~ NOT IN SO MANY WORDS

It was six o-clock when CJ called a full lid and sent the press corps home. She left the briefing room quickly, and shut herself in her office, where a mound of reports sat on her desk, begging to be read by morning. She sighed, and told herself this was normal; this was her job. She sat down and started reading.

That was three hours ago, and in that time CJ has read, uninterrupted -until now that is. CJ hears a knock on her door and she looks up to see Joey Lucas, who is carrying two Chinese Take-Out containers.

"Hey," Joey says, by way of greeting. "Donna ordered food; Josh said you liked the chicken noodles..." She walks up to CJ's desk and looked for a clear spot where she could put the carton down. But the desk is covered with papers, and so CJ takes it from her instead.
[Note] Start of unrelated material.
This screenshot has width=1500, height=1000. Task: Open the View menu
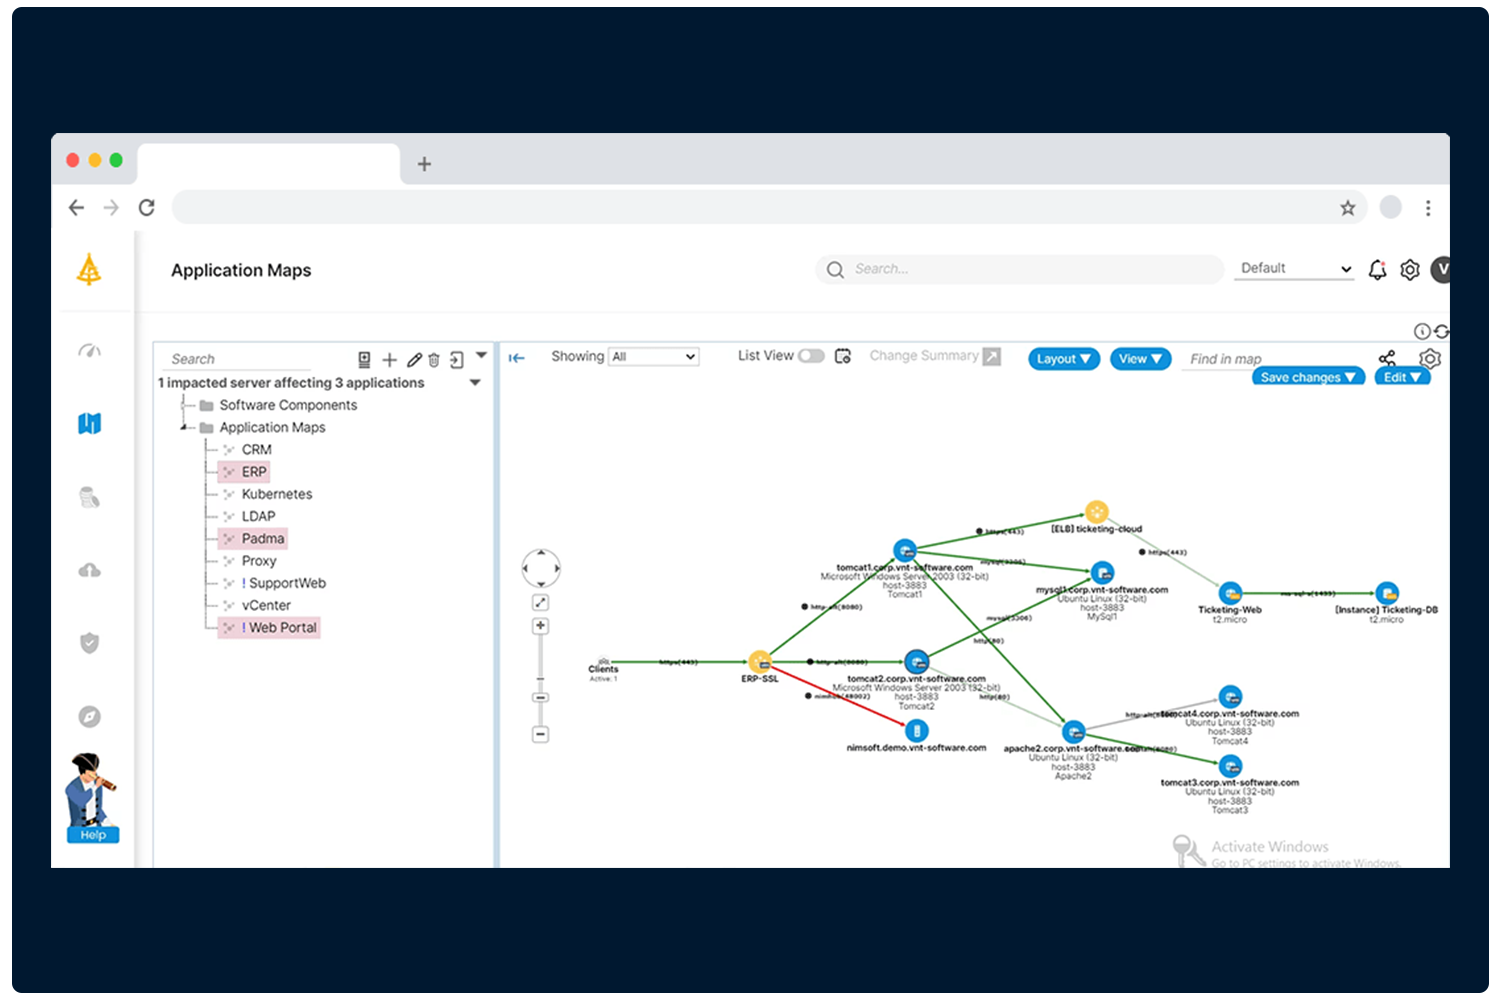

"Thanks," CJ tells her, peering into the container, suddenly hungry. She can't remember what she had for lunch or if she had lunch at all.

"You look like you were busy..." Joey tells her. "I didn't mean to interrupt..."

"Not at all," CJ protests. She realises she hasn't had a real conversation for weeks, and, like the food, now that she sees it, or the opportunity for it, she is starved. "You want to... You can stay, you know, if you wanted. We could eat and talk and... If you wanted." It was more of a plea than anything else, and CJ at first wondered if the other woman understood her.

But then Joey smiles, "okay" she nods, and sinks onto the couch.

"Did you just get in now?" CJ asks.

"Yeah. Well, a few hours ago, I guess," Joey picks at her food.

"So, how area the polling numbers looking?" CJ asks, unable to think of much else to say to this woman, who she barely knows.

Joey nods, "Good. Not fabulous, but not terrible." She pauses, then continues. "It's strange. Usually, with Josh, he wants the answer, the data, before he asks the question, but this time he seems rather unconcerned..."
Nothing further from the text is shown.